Start of Records shown
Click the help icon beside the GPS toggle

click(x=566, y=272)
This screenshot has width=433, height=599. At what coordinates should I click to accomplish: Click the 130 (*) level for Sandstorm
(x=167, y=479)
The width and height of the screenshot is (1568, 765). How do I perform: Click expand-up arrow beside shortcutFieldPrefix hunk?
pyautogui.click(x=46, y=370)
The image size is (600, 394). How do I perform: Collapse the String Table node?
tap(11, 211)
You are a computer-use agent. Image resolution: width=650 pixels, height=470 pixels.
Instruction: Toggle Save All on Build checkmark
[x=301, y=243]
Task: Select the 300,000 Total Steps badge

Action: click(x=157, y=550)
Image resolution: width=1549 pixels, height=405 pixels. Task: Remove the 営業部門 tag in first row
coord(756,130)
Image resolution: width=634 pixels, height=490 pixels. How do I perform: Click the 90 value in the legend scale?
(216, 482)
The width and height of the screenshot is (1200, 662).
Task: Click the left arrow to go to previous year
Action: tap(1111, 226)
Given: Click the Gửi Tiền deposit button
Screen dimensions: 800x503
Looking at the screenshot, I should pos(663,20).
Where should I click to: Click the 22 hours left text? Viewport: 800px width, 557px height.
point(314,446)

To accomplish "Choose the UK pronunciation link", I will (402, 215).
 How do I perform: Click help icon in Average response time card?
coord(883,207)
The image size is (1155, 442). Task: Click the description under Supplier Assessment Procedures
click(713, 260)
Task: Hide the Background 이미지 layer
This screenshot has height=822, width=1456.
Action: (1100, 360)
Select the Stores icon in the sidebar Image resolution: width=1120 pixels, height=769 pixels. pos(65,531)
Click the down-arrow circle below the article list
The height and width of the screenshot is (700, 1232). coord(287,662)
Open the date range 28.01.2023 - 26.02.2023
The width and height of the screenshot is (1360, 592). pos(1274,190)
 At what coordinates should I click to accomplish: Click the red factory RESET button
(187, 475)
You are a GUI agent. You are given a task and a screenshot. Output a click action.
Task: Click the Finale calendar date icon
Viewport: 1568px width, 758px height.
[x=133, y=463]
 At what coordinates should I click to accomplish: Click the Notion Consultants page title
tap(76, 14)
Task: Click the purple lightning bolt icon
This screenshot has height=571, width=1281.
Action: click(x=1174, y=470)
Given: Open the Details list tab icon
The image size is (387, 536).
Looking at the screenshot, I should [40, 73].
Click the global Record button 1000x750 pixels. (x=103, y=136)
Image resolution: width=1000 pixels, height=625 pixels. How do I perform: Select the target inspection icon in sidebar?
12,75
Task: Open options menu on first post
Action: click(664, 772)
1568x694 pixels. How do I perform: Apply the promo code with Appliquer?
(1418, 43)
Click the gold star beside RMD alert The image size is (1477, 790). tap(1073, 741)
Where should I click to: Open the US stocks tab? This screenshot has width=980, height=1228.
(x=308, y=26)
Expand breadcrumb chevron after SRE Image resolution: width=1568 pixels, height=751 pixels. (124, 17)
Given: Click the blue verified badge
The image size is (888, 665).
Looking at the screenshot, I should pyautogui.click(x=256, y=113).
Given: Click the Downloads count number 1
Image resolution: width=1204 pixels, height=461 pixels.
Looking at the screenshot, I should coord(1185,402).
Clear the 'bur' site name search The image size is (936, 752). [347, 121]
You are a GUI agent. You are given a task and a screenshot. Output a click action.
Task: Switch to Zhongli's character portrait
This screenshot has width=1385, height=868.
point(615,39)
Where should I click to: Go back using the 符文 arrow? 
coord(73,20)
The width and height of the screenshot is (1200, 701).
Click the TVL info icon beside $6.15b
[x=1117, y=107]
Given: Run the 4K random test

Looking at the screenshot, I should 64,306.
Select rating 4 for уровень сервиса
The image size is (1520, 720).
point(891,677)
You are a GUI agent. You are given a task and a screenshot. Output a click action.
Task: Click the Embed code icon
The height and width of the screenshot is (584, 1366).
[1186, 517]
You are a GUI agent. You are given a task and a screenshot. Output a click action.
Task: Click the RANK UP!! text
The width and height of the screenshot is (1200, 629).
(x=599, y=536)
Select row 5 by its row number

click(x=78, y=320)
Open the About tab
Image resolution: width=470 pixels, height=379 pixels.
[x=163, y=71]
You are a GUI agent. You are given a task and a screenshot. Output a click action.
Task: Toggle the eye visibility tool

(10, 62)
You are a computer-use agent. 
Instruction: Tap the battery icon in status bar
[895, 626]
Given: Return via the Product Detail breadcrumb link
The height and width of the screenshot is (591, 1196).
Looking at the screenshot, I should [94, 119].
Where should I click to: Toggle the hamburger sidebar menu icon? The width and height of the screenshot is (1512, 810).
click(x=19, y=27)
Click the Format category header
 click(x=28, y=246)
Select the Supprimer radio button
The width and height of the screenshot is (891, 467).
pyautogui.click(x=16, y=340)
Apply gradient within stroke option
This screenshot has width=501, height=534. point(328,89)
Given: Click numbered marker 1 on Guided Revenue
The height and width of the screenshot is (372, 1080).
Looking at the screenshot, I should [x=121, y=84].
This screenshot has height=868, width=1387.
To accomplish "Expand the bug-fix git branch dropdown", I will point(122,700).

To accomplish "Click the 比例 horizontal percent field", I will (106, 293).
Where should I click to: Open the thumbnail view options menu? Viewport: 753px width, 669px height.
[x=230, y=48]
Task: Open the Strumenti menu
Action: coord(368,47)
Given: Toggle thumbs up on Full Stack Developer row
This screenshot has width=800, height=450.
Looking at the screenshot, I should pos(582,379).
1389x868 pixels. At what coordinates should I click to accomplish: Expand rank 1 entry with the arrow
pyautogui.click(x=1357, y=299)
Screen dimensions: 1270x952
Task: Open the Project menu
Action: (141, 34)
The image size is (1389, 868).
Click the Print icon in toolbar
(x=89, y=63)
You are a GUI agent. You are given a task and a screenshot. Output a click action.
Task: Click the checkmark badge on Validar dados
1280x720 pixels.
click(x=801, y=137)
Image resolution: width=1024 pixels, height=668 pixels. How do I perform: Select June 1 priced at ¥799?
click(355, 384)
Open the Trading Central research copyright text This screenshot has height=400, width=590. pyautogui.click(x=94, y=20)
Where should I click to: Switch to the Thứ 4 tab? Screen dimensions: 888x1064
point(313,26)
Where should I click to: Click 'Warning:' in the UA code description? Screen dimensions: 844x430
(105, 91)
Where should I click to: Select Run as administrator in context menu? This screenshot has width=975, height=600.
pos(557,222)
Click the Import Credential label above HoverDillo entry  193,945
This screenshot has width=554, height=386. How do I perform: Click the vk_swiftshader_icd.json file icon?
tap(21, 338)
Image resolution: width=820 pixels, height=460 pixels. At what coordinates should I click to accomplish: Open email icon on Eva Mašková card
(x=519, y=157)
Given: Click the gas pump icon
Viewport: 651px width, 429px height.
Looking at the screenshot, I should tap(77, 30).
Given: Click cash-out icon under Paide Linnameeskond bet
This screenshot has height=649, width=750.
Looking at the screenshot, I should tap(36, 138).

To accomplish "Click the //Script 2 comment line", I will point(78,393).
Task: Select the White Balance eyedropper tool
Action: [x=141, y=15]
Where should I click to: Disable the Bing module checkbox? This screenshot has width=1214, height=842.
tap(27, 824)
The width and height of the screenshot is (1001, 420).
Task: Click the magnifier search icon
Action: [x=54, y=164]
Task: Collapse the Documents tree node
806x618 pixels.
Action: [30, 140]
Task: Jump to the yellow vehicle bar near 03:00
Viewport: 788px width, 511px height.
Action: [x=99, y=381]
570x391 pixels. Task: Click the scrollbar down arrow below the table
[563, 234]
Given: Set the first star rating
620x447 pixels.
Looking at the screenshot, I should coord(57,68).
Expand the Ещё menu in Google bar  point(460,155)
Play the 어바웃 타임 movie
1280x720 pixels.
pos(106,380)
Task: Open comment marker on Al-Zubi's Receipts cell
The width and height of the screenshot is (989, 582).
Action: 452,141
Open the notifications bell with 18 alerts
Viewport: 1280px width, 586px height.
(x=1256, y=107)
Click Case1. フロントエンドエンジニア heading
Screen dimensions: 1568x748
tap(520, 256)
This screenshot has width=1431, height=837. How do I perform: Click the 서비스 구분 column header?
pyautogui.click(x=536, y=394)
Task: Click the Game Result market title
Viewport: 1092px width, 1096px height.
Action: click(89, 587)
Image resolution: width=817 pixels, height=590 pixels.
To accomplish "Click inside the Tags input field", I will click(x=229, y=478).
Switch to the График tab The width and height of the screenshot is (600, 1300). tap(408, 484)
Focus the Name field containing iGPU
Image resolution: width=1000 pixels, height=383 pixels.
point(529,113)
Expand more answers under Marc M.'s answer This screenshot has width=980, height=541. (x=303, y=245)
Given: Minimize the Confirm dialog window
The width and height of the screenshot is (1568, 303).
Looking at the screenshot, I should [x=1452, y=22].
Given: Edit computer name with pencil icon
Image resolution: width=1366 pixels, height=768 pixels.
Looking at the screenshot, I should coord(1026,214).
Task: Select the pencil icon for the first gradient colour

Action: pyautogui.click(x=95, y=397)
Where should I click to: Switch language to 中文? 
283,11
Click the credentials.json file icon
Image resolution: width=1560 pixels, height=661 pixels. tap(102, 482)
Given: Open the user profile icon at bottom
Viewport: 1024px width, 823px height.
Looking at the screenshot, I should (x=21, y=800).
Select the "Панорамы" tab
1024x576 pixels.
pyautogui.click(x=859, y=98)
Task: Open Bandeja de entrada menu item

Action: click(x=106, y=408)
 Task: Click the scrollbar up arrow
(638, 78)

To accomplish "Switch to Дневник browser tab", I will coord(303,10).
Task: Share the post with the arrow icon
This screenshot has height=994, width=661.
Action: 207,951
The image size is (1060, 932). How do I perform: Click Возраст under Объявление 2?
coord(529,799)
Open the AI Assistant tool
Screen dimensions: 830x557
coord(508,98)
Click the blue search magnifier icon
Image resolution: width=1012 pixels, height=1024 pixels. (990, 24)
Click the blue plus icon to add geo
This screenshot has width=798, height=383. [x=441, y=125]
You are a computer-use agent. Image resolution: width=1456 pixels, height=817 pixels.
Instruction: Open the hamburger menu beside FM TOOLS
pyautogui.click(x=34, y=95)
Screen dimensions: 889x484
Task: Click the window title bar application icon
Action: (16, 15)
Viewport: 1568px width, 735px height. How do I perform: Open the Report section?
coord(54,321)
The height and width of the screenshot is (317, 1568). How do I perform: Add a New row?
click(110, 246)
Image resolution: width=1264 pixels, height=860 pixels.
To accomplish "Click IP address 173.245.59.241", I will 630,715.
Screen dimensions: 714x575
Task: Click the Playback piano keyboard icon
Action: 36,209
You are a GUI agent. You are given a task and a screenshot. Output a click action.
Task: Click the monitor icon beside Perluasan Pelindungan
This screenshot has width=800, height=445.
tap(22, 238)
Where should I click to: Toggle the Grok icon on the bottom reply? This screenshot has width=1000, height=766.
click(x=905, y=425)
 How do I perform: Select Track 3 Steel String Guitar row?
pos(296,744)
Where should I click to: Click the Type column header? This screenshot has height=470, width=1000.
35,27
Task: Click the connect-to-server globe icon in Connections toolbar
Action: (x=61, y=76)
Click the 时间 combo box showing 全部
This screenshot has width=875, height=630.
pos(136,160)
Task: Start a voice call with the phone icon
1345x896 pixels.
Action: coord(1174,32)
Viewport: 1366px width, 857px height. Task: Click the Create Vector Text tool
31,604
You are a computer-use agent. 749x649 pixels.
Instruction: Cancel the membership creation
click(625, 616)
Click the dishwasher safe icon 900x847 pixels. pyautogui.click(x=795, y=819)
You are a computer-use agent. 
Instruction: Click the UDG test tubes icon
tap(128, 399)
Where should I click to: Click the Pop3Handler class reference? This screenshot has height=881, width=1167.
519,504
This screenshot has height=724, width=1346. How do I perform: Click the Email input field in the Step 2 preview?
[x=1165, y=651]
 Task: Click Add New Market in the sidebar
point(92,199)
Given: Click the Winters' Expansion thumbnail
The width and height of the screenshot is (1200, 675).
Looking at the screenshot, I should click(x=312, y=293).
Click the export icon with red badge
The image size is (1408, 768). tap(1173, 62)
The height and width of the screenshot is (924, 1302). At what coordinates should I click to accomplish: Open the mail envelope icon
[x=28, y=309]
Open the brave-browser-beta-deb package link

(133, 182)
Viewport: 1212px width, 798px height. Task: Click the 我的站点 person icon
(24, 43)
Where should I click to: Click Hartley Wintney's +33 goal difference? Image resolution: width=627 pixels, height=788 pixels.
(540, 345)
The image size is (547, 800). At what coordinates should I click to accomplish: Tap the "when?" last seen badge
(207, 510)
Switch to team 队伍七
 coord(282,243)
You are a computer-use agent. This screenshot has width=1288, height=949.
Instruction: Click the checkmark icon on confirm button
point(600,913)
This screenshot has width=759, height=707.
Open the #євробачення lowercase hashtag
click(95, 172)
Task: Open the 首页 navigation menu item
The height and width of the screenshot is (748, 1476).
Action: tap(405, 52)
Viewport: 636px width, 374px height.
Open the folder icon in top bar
End of Records shown
» **Task to complete**
Restate word for word the lines of the data above, starting at the line containing "Where should I click to: Open the US" and ending at the line containing "Select rating 4 for уровень сервиса", both included, and nothing more.

» **Output for this task**
Where should I click to: Open the US stocks tab? This screenshot has width=980, height=1228.
(x=308, y=26)
Expand breadcrumb chevron after SRE Image resolution: width=1568 pixels, height=751 pixels. (124, 17)
Given: Click the blue verified badge
The image size is (888, 665).
Looking at the screenshot, I should pyautogui.click(x=256, y=113).
Given: Click the Downloads count number 1
Image resolution: width=1204 pixels, height=461 pixels.
Looking at the screenshot, I should coord(1185,402).
Clear the 'bur' site name search The image size is (936, 752). [347, 121]
You are a GUI agent. You are given a task and a screenshot. Output a click action.
Task: Switch to Zhongli's character portrait
This screenshot has width=1385, height=868.
point(615,39)
Where should I click to: Go back using the 符文 arrow? 
coord(73,20)
The width and height of the screenshot is (1200, 701).
Click the TVL info icon beside $6.15b
[x=1117, y=107]
Given: Run the 4K random test

Looking at the screenshot, I should 64,306.
Select rating 4 for уровень сервиса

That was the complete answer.